Casos de desrespeito, chacota e discriminação envolvendo a comunidade LGBTQIA + da universidade costumam ser comunicados dentro do Transufba, um grupo de WhatsApp que tem 44 membros.

“A discriminação contra estudantes trans está proibida pelo regimento interno da universidade e deve ser denunciada”, afirma Cássia Maciel, da Pró-Reitoria de Ações Afirmativas e Assistência Estudantil da Ufba.

Presença

Na Uneb, pioneira nacional em cotas raciais, a crescente presença de estudantes trans é vista como consequência do processo de inclusão de grupos sociais historicamente alijados do ensino superior. “O número de universitários trans ainda é pequeno em comparação a outros grupos”, afirma a pró-reitora de Ações Afirmativas, Amélia Maraux.

Estudante do BI de artes da Ufba e conhecida no Instagram como Elvira Brasileira, Jenny Müller enaltece as cotas, mas pontua que é preciso ir além: “A universidade tem que apoiar a permanência dos estudantes para evitar a evasão”.

Os obstáculos são muitos. Thaiz Pedrosa está ciente de que a Faculdade de Medicina da Ufba era, até a década de 1980, uma escola quase exclusiva para homens brancos. Vieram as mulheres brancas, depois os negros e, desde o ano passado, alguns poucos trans.

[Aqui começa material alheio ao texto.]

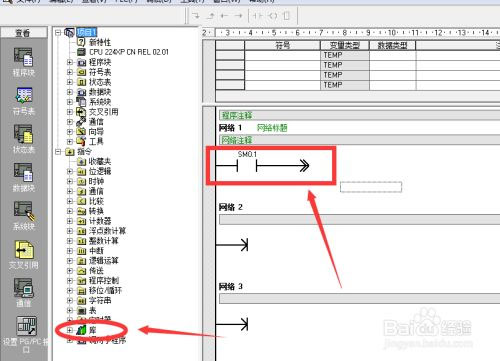Select the 计数器 instruction folder

pyautogui.click(x=100, y=221)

Sabe também que a rejeição não foi embora com a colega que a hostilizava. “Vou enfrentar dificuldades com pacientes na residência e, depois, no mercado de trabalho”, diz. Mas é assim que começam as mudanças.

“A Ufba é uma bolha”, completa Amora Vitória, mulher trans do curso de sistemas de informação, que se prepara para os desafios depois que estiver formada, no mercado de trabalho.

“É uma das minhas maiores preocupações. O que fazer depois de me formar. Já pensei até em mudar de curso, por sistemas de informação ser um curso majoritariamente masculino. Pensei em fazer design. E estou cursando disciplinas de design para ter certeza”. A transição é um longo caminho.